Não é só matematicamente que esta
equação faz confusão. Também para o contencioso administrativo há algo aqui que
parece não fazer sentido.
É verdade que, com a reforma de
2015, verificam- se algumas mudanças positivas no que diz respeito aos meios
processuais. Em particular, deixa de haver a infeliz distinção entre ação comum
e ação especial, fundada nos conhecidos traumas de infância do contencioso
administrativo.
Esta distinção, mais artificial
do que outra coisa, baseava-se em critérios substantivos e não, como deveria
ser, em critérios processuais: ou seja, “pertenciam à ação comum todos os
litígios administrativos não especialmente regulados, integrando a ação
especial os processos relativos a atos e regulamentos administrativos” (in O contencioso administrativo no divã da
psicanálise). Significa isto que havia um tratamento especial para duas
diferentes formas da atuação administrativa, o ato e o regulamento. Facilmente se percebe que foi mais uma das
vezes em que o legislador não conseguiu ignorar os traumas de uma infância difícil,
agarrando-se a uma ideia da excecionalidade do “poder administrativo”, permanecendo
no quadro de uma administração agressiva.
Esta distinção merecia ainda
outra critica relacionada com a inadequação das expressões “especial” e “comum”:
isto porque os pedidos relativos aos atos e regulamentos dão origem a maior
parte dos litígios no contencioso administrativo e, para além disso, sempre que
houvesse uma cumulação com um pedido de ato ou regulamento, a ação a utilizar
era a ação especial. Ou seja, eram muito mais as ações especiais (que
supostamente deveriam ser a exceção) do que as comuns. Assim, por um lado,
aquilo que era a ação especial era uma ação comum, uma vez que correspondia a
99% dos litígios do contencioso administrativo. Por outro, a ação comum era
antes uma ação especial, raramente utilizada.
Desta forma, o legislador vem, na
reforma de 2015, pôr fim a esta distinção criando (aparentemente) uma única
ação administrativa.
Contudo, fazendo uma leitura mais
atenta do código de processo dos tribunais administrativos, parece não ser
assim tão evidente esta unificação das ações numa única ação administrativa. É
que, nas normas que regulam essa ação administrativa, chega-se à conclusão que
o legislador continua a distinguir, dentro da ação administrativa especial,
subespécies de ações, correspondentes a formas de atuação administrativa
(critério substantivo, mais uma vez). Assim, a lei vem distinguir a ação
administrativa em: pedidos de impugnação de atos administrativos (50ºe ss do
CPTA); pedidos de condenação à pratica dos atos devidos (66ºe ss do CPTA); impugnação
de normas e condenação à emissão de normas (72º e ss do CPTA); ações relativas
à validade e execução de contratos (77º-A e ss do CPTA). Quatro verdadeiras ações
independentes e autónomas entre si, tendo o legislador criado diferentes
pressupostos processuais para cada uma delas, especificando-as individualmente.
A realidade unitária é, assim,
mais aparente do que real, continuando a existir uma distinção processual
assente nas diferentes atuações da administração e não, como deveria ser, nos
pedidos feitos ao tribunal e nas sentenças que resultariam desses pedidos.
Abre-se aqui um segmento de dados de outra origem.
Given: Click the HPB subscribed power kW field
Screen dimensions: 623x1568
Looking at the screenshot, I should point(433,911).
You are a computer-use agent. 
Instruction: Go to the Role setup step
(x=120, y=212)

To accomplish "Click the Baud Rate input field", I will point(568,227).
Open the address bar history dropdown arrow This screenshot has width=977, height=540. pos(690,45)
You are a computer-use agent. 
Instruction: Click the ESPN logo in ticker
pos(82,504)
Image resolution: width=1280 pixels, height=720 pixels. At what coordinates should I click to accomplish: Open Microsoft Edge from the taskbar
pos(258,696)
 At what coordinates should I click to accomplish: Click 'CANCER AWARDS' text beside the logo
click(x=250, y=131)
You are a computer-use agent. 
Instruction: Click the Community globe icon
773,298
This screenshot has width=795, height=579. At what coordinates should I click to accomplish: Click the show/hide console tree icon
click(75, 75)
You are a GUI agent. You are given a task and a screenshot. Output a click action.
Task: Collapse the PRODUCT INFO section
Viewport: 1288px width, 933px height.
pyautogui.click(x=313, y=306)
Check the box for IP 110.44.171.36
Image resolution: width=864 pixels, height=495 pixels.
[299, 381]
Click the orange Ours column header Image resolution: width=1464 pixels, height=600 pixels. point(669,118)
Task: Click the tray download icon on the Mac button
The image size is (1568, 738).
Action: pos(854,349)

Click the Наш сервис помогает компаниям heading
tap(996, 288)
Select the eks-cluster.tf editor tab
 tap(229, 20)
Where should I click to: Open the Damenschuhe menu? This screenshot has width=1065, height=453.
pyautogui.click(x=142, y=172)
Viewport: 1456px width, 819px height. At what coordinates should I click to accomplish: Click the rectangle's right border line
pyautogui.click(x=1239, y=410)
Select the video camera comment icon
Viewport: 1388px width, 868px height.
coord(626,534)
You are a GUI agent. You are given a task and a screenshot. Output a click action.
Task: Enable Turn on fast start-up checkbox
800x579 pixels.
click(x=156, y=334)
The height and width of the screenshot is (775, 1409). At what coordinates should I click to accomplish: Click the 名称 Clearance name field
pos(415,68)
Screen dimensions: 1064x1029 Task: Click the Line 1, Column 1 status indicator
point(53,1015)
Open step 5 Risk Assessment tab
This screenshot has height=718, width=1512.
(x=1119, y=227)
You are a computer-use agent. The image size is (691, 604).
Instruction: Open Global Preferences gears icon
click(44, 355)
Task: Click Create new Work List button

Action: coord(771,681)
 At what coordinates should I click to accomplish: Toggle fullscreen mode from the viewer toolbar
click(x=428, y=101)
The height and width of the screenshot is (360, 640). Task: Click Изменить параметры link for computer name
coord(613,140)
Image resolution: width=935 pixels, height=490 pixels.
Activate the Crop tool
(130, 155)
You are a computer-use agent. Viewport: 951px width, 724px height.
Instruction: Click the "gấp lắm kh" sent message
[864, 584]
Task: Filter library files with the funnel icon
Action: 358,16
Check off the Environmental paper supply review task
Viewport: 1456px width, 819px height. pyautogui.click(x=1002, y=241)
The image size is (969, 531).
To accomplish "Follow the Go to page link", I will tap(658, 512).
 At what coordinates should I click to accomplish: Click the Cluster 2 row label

E assim se explica esta estranha equação que dá o titulo a este post:
sendo a suposta única ação administrativa dividida em 4 subespécies de ações,
temos, na verdade, quatro diferentes ações administrativas, o que comprova que
o contencioso administrativo não conseguiu ainda, apesar das evoluções que tem
vindo a fazer, livrar- se totalmente dos traumas da infância difícil.
Deve, de facto, ser o único caso em que da divisão da unidade obtemos o
efeito contrário: a multiplicação da mesma.